Scenario versioning: why it exists and how it works
Why version history matters
A bot scenario is a living document. Teams change it often: new branches, updated messages, keyboard logic. Over time it becomes hard to answer simple questions:
- Who removed the “Back to menu” button last week?
- What did the scenario look like before the campaign launch?
- Can we go back to a version that worked reliably?
Versioning addresses this. Each published save is a snapshot you can return to.
What a version is
A version is an immutable snapshot of the whole scenario: all sections, nodes, edges, and translations. A new snapshot is created when you publish the scenario ( Publish button and save dialog).
Compared to primary scenario data, each snapshot is compact (diff-oriented storage of the graph structure).
What is stored in a version
| Component | Stored? |
|---|---|
| All sections and their names | ✅ |
| All nodes and parameters | ✅ |
| All edges and handles | ✅ |
| Translations | ✅ |
| Bot variables | ✅ |
| Bot constants | ⚠️ Current values only; constants are not versioned separately |
| Save comment | ✅ |
| Author | ✅ |
| Timestamp | ✅ |
Version lifecycle
Scenario edits
↓
Publish (toolbar) with comment dialog
↓
Engine writes a new log record
│
├── description (comment, if any)
├── constructor_user_email (author)
├── createdAt (time)
└── json_layout (full graph for the new editor)
↓
Version appears in Version history
Important: a new history entry appears after publish through the save dialog, not on every click while editing.
How versions relate to the “current” scenario
There is only one live version — the one loaded while you work in Scenario Builder. All other snapshots are archived and do not affect live bot execution.
When you restore an older snapshot:
- The system loads that snapshot’s graph.
- Publishes it as the new current state.
- Writes a new archive entry (so you can undo the “undo”).
Who can see versions
Viewing and restoring are controlled by the same permission as saving the scenario (scenario.sections.scenario.canSave).
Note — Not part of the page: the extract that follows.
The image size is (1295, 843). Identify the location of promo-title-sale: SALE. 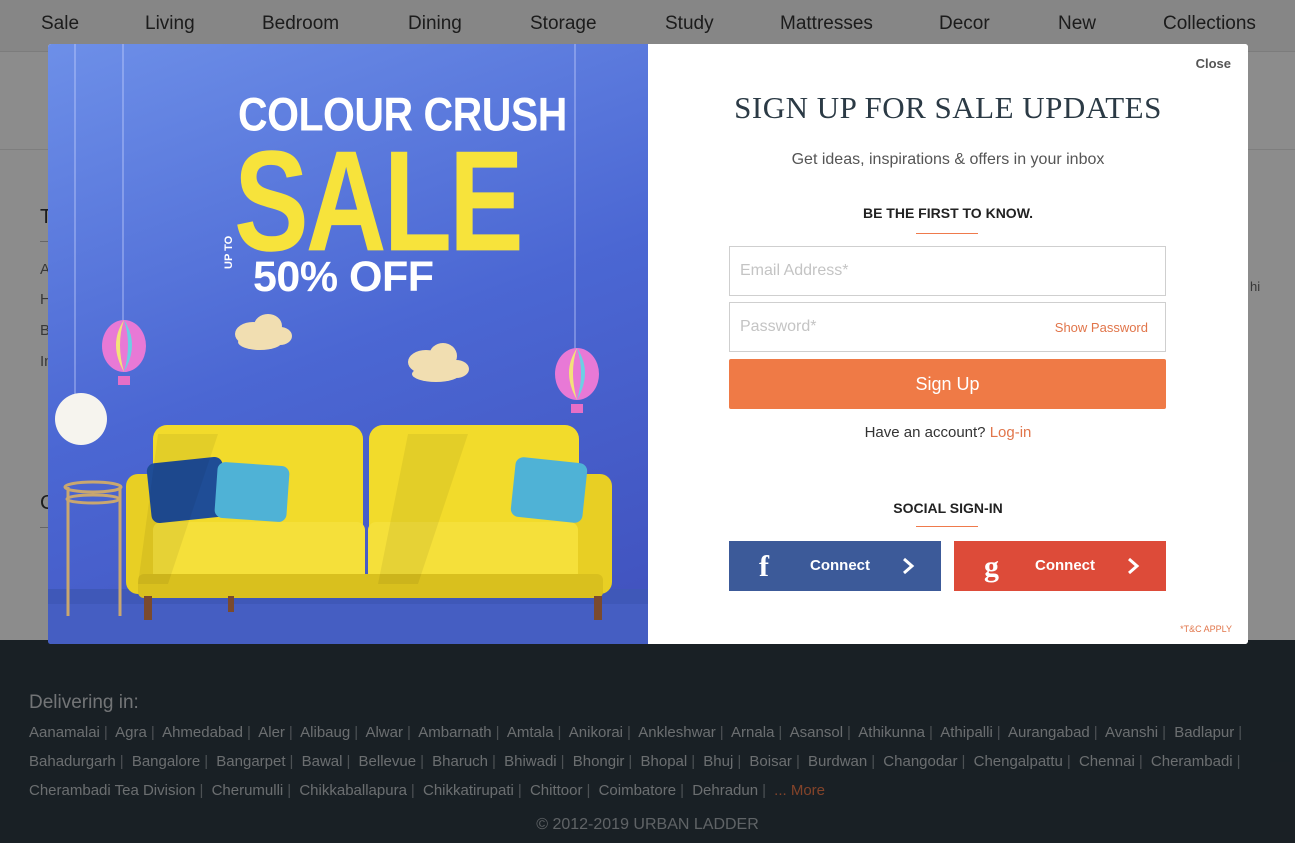
(379, 202).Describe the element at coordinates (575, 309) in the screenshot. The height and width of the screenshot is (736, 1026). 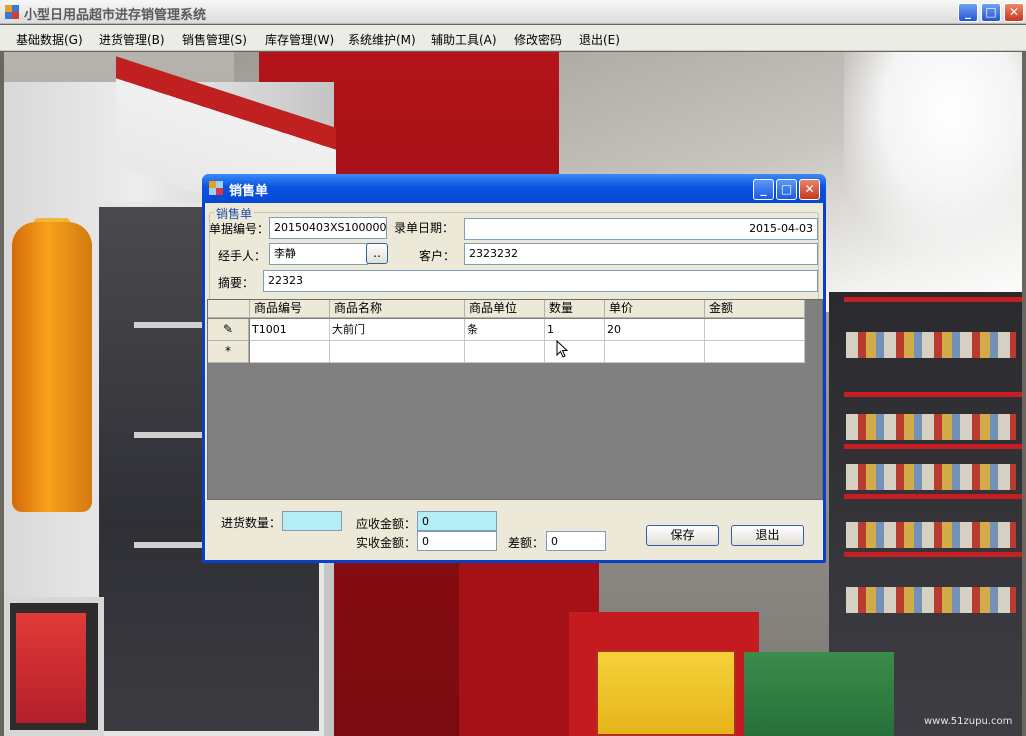
I see `column-header-quantity: 数量` at that location. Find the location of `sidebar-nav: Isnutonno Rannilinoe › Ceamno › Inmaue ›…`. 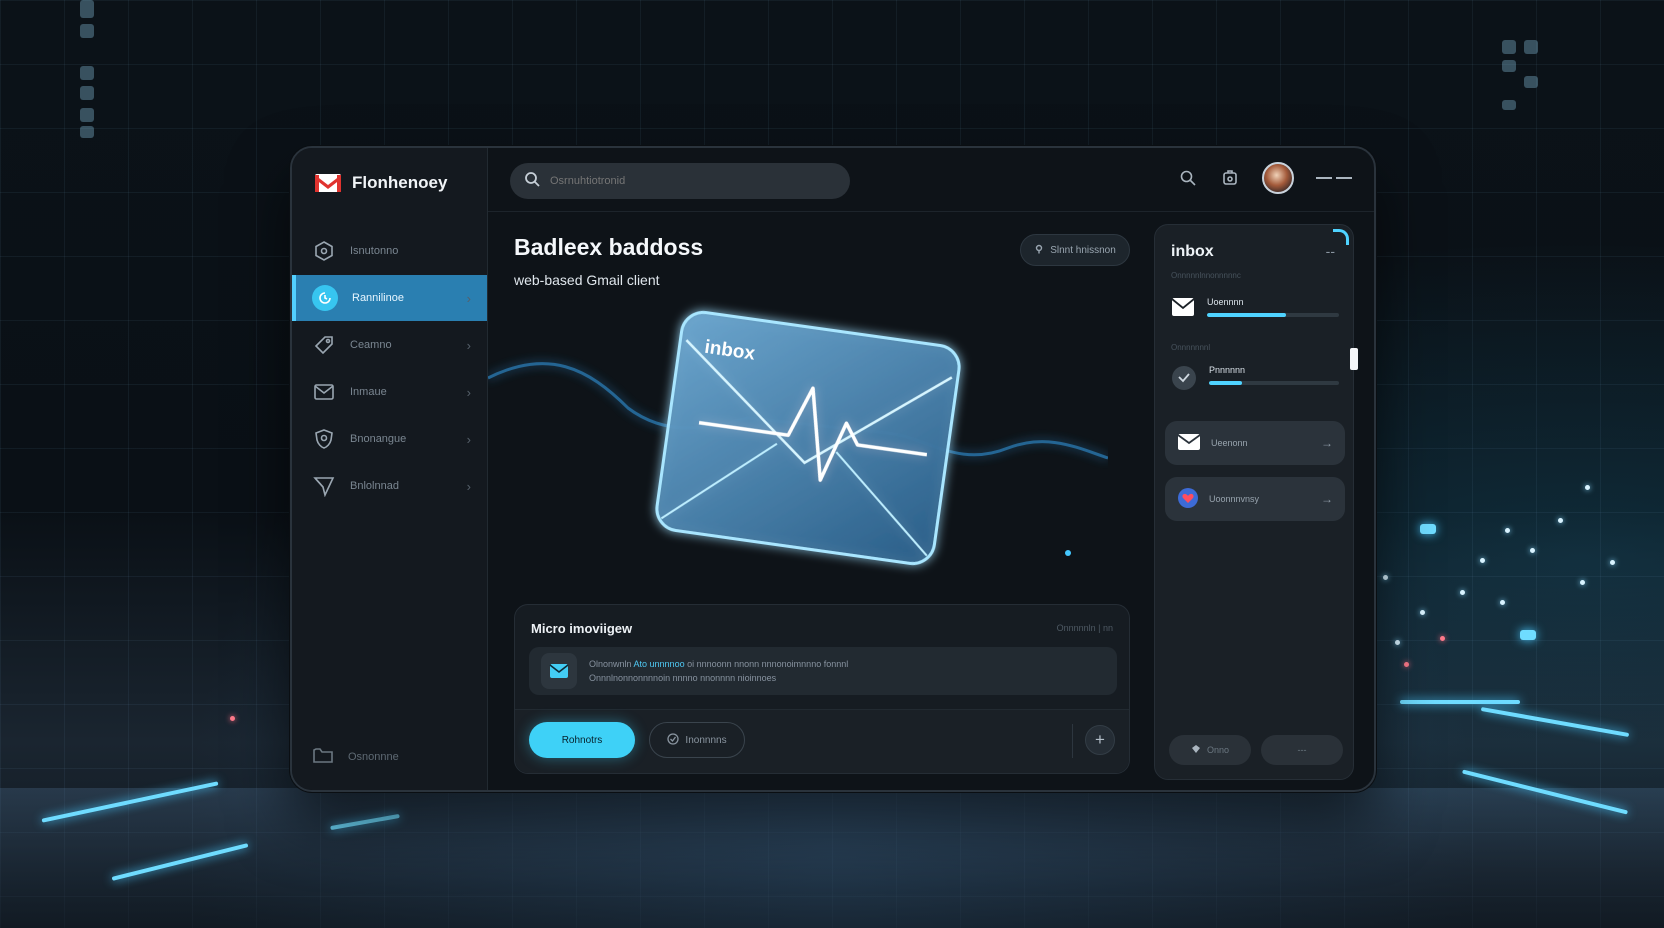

If you can publish the scenario, you can open history and restore.
Team practices
Always add a comment when publishing
An empty comment loses context. Even “Updated welcome texts” helps.
Good comments:
- “Added section for complaint handling”
- “Removed Back button from node 55”
- “Fixed condition: order status check now correct”
Poor comments:
- “Changes”
- “Fix”
- (empty)
Create checkpoints before major refactors
Publish the current state with “Checkpoint before FAQ redesign”. If something goes wrong, you know exactly where to roll back.
Preview before restore
Use preview mode to confirm the snapshot is correct. Restoring is safe for the archive (the previous state remains), but unnecessary restores add noise.
Technical notes (administrators)
- History records are stored in the instance database (MongoDB collection
kw_save_bots_logs). - For a record to appear in Version history in the new editor, it must include the full graph in the new format. If the administrator has not enabled the corresponding storage for the instance, older records may only contain the legacy format and will not show in this list.
- The UI loads a limited batch of entries per request; more load as you scroll.